登录查看更多内容

ORC + ADLS = Polybase

Ron Dunn

Performance Specialist at Snowflake - The Data Cloud

发布日期: 2018年4月27日

Most people know that the fastest way to load Azure SQL Data Warehouse is through Polybase. And most people use delimited text files as their input.

That's good, until you need to move strings which need to differentiate null and empty strings, strings which may contain embedded carriage returns, and binary values.

Polybase also supports some Hadoop-based file formats - RCFile, ORC and Parquet. That's great if your data already lives in a Hadoop world, but what if you're moving data from an on-premise application? You might find that you're creating a delimited file, moving that file to Hadoop, and rewriting it in one of these formats before loading to ASDW. Not exactly a fast way to handle the data.

Recently I needed to address this problem, and I looked for ways to dynamically create ORC or Parquet files. There wasn't much information around, so I'm sharing my findings.

There were two challenges in this POC - the ORC and Parquet writers are buried in a mess of Hadoop dependencies, and the documentation on how to use them is virtually non-existent. In the end, I was able to succeed with ORC, but I've got some outstanding issues with Parquet that I'll address in another article.

I'm pleased with the outcome. ORC is a great format for Polybase ingestion. It compresses nicely, and a single file can be loaded in parallel by Polybase.

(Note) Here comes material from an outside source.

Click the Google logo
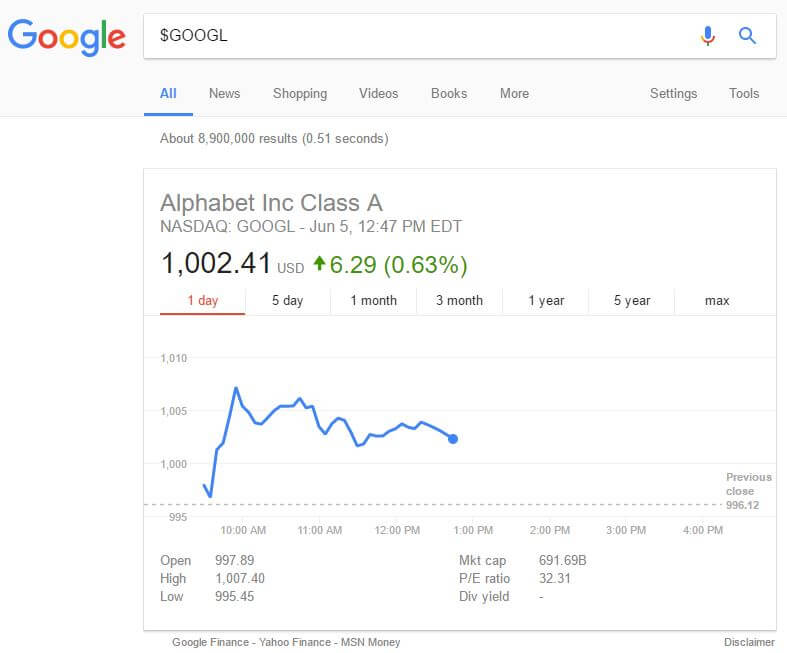Image resolution: width=787 pixels, height=653 pixels. (66, 36)
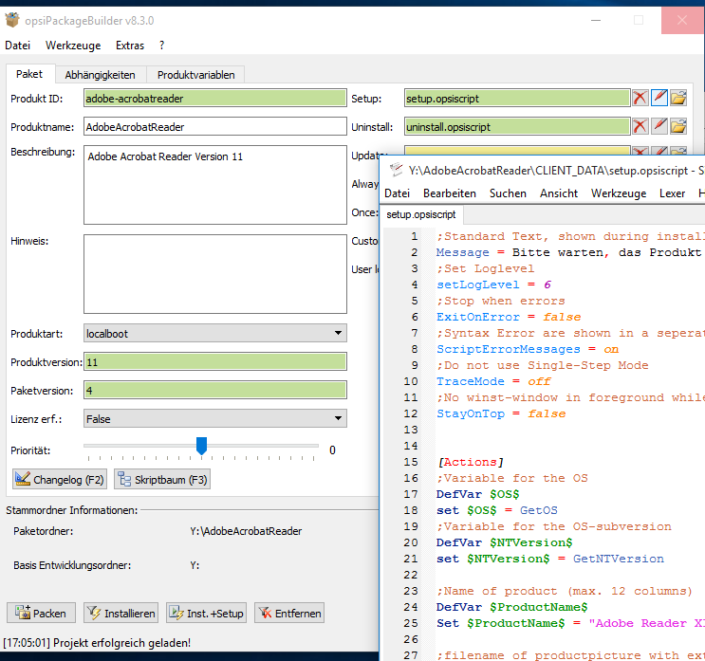Viewport: 705px width, 661px height.
Task: Click Packen to build the package
Action: click(41, 613)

This means that you get a file which uploads fast to ADLS _and_ loads quickly through Polybase.

So here it is - a Groovy code example that will run a query against a database, then write the results of that query to an ORC file.

// Get dependencies. 
// WARNING: Many dependencies, may take VERY long time.

@GrabConfig(systemClassLoader=true) 
@Grab(group='com.microsoft.sqlserver', module='mssql-jdbc', version='6.4.0.jre8') 
@Grab (group='org.apache.hive', module='hive-storage-api', version='2.5.0')
@Grab (group='org.apache.orc', module='orc-core', version='1.4.3')

// Import library definitions

import org.apache.hadoop.conf.Configuration
import org.apache.hadoop.fs.Path
import org.apache.hadoop.hive.common.type.HiveDecimal
import org.apache.hadoop.hive.ql.exec.vector.*
import org.apache.orc.*
import groovy.sql.Sql

// Set the connection parameters we'll use for the query.

def sqlServer		= 'localhost'
def sqlDatabase		= 'AdventureWorks2017'
def sqlUser			= 'sa'
def sqlPassword		= 'pw'
def sqlQuery		= 'select ProductID, Name, MakeFlag, StandardCost, Weight, ModifiedDate from Production.Product'

// Set up the ORC file schema. 

Configuration conf = new Configuration()
TypeDescription schema = TypeDescription.createStruct()
	.addField("ProductID", TypeDescription.createInt())
	.addField("Name", TypeDescription.createString())
	.addField("MakeFlag", TypeDescription.createBoolean())
	.addField("StandardCost", TypeDescription.createFloat())
	.addField("Weight", TypeDescription.createDecimal().withPrecision(10).withScale(2))
	.addField("ModifiedDate", TypeDescription.createTimestamp())

// Open an ORC file based on the schema.

Writer writer = OrcFile.createWriter(new Path("./product.orc"),
		OrcFile.writerOptions(conf)
				.setSchema(schema)
				.compress(CompressionKind.ZLIB)
				);

// Create a batch of ORC vectors to receive the row data.

VectorizedRowBatch batch = schema.createRowBatch()
LongColumnVector vProductId = (LongColumnVector) batch.cols[0]
BytesColumnVector vName = (BytesColumnVector) batch.cols[1]
LongColumnVector vMakeFlag = (LongColumnVector) batch.cols[2]
DoubleColumnVector vStandardCost = (DoubleColumnVector) batch.cols[3]
DecimalColumnVector vWeight = (DecimalColumnVector) batch.cols[4]
TimestampColumnVector vModifiedDate = (TimestampColumnVector) batch.cols[5]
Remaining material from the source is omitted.